| Your task |
Write every line of the material again exactly, with no pictures in the copy.
START Record set
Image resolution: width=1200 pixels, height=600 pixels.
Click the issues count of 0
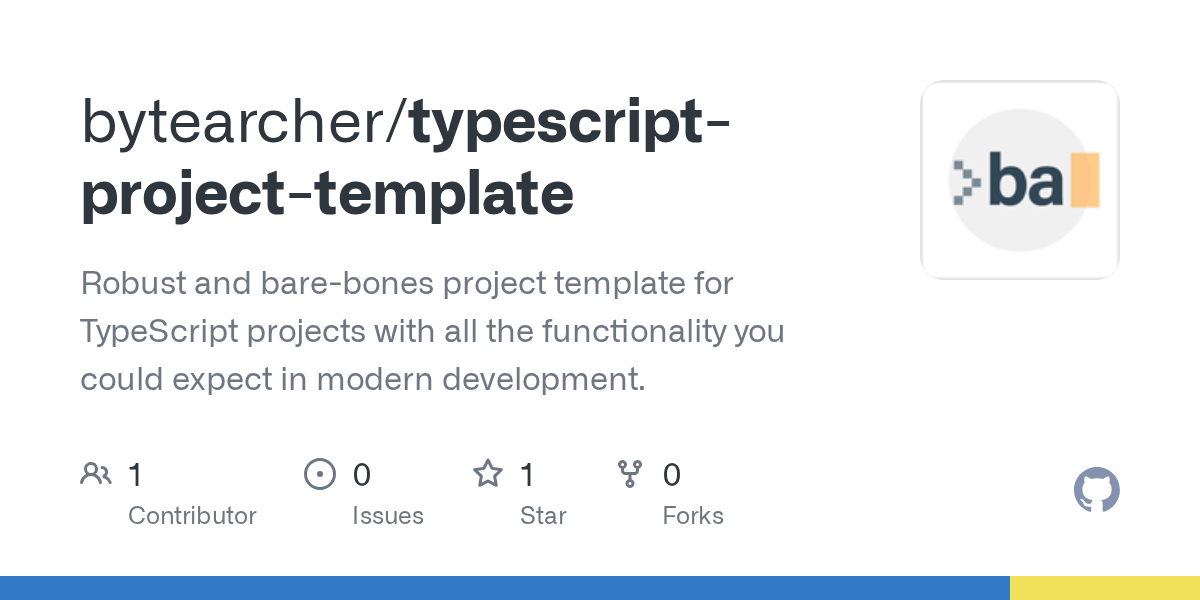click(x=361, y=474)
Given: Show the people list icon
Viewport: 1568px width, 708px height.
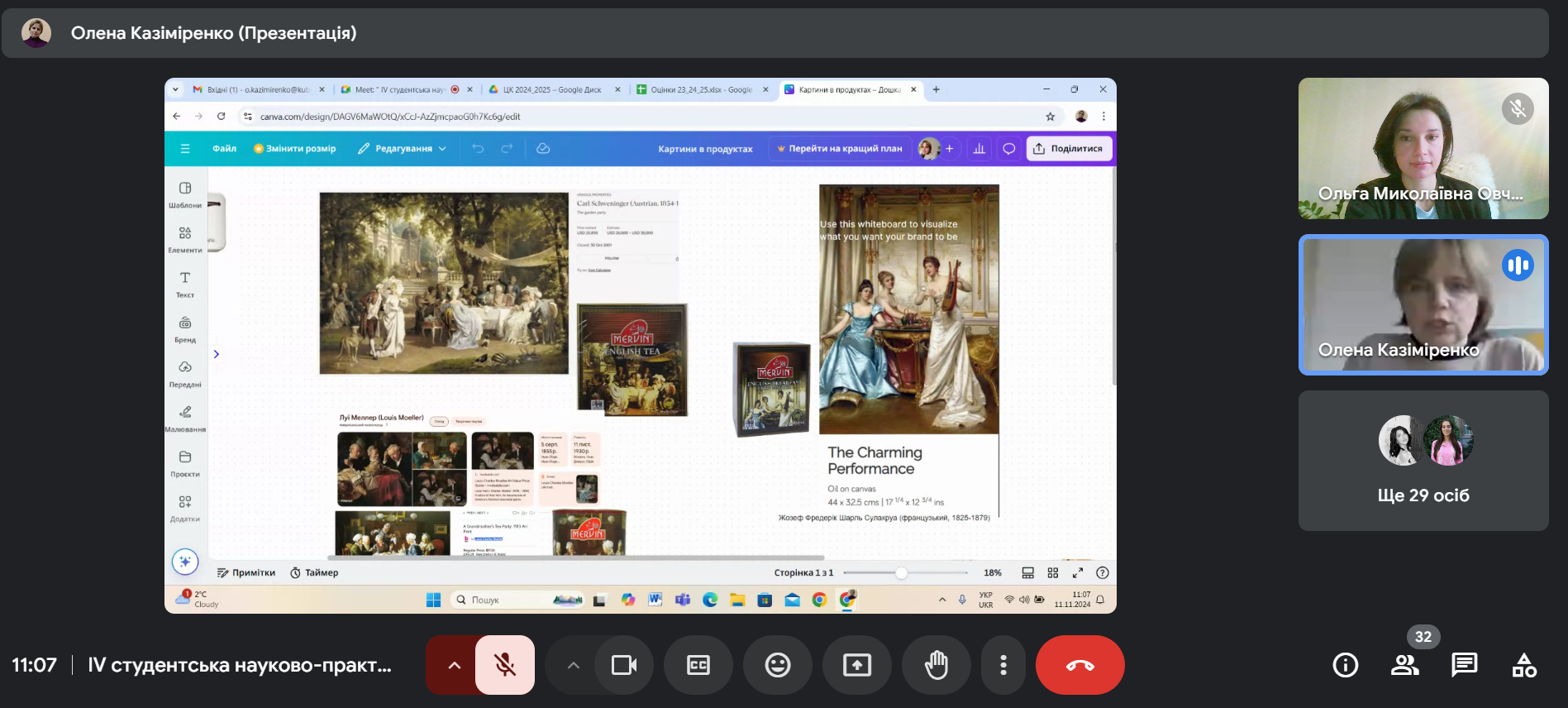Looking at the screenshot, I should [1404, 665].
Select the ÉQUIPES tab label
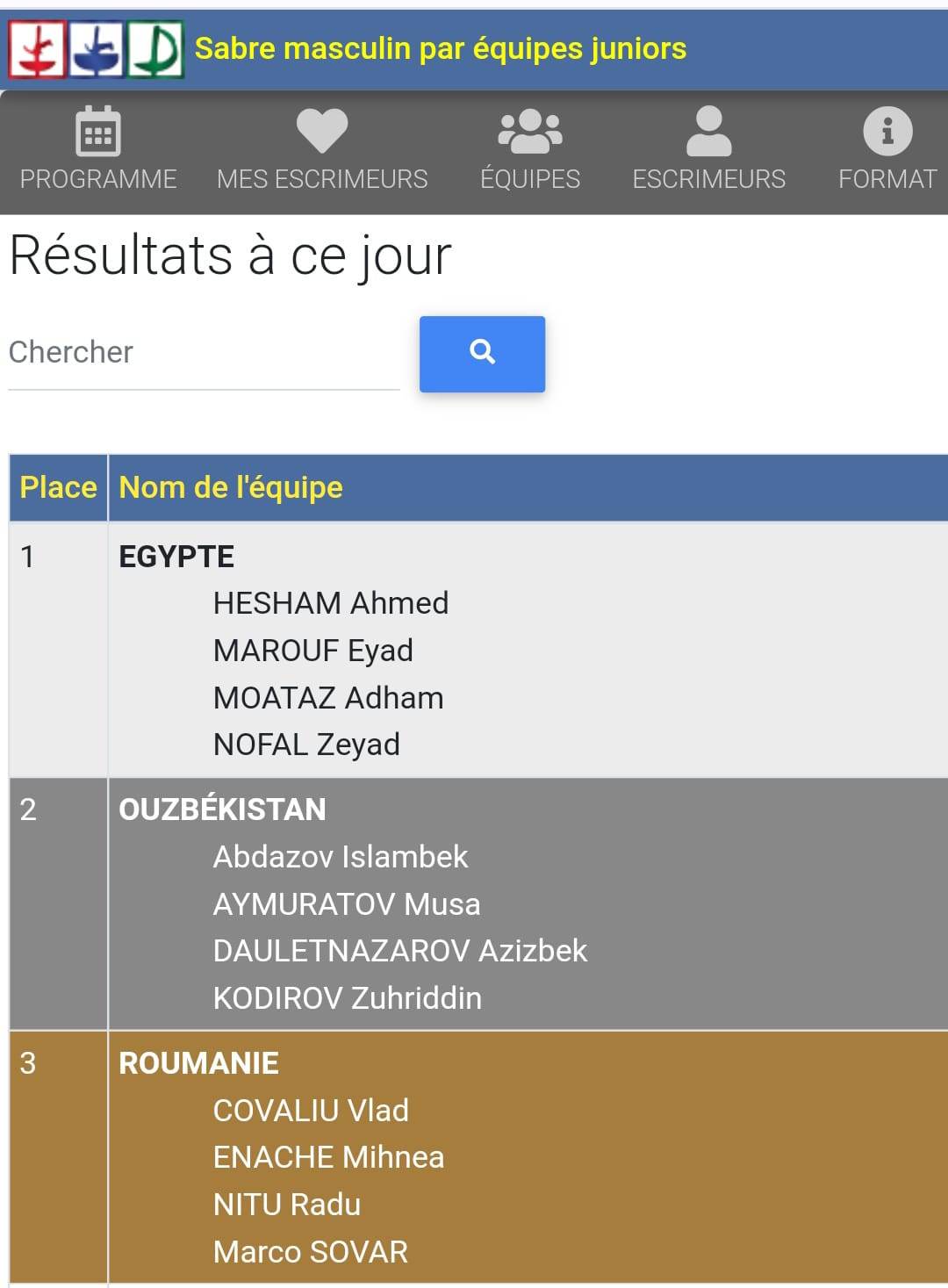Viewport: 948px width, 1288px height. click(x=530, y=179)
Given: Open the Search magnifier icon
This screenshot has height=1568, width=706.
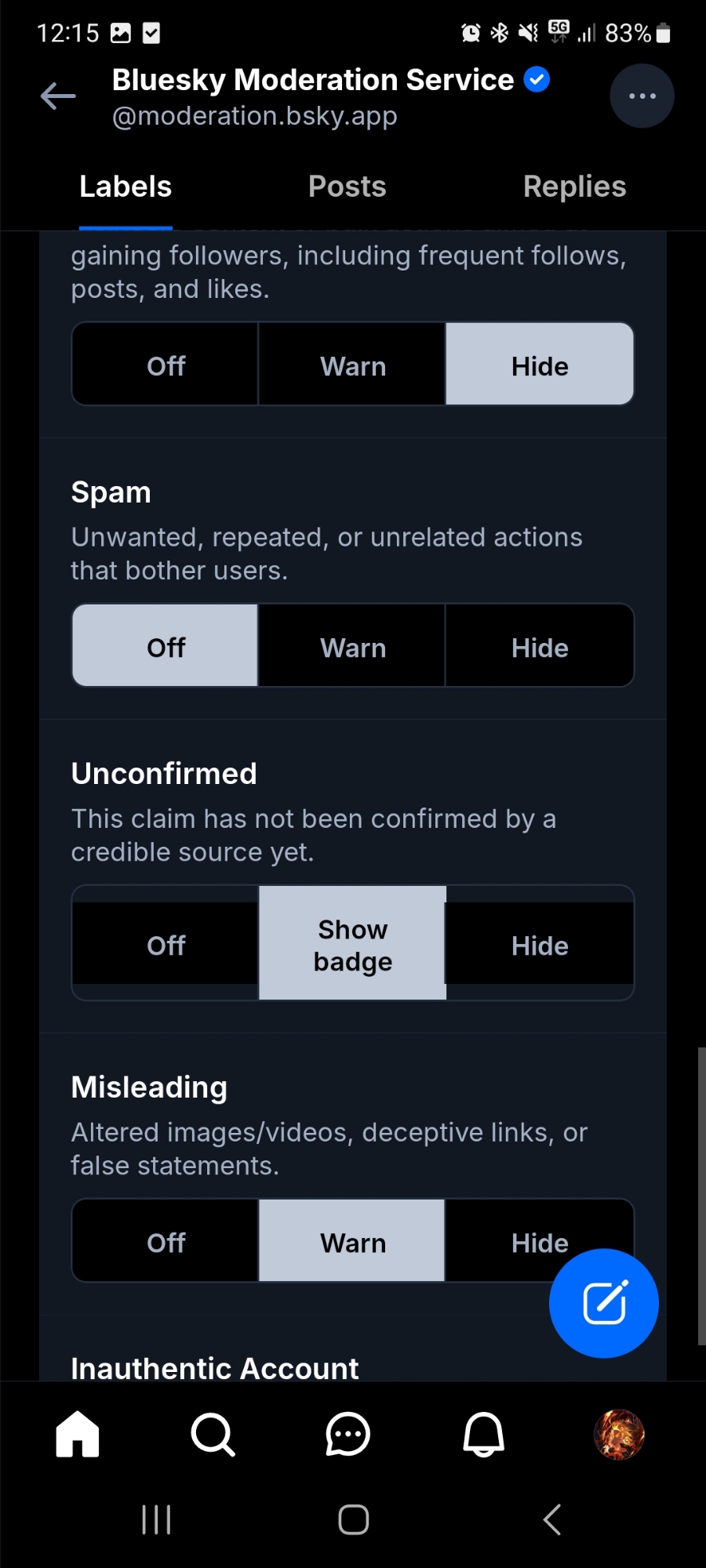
END Record set
| Solution to this problem |
Image resolution: width=1200 pixels, height=600 pixels.
Click the issues count of 0
click(x=361, y=474)
Given: Show the people list icon
Viewport: 1568px width, 708px height.
Looking at the screenshot, I should [1404, 665].
Select the ÉQUIPES tab label
Viewport: 948px width, 1288px height. click(x=530, y=179)
Given: Open the Search magnifier icon
This screenshot has height=1568, width=706.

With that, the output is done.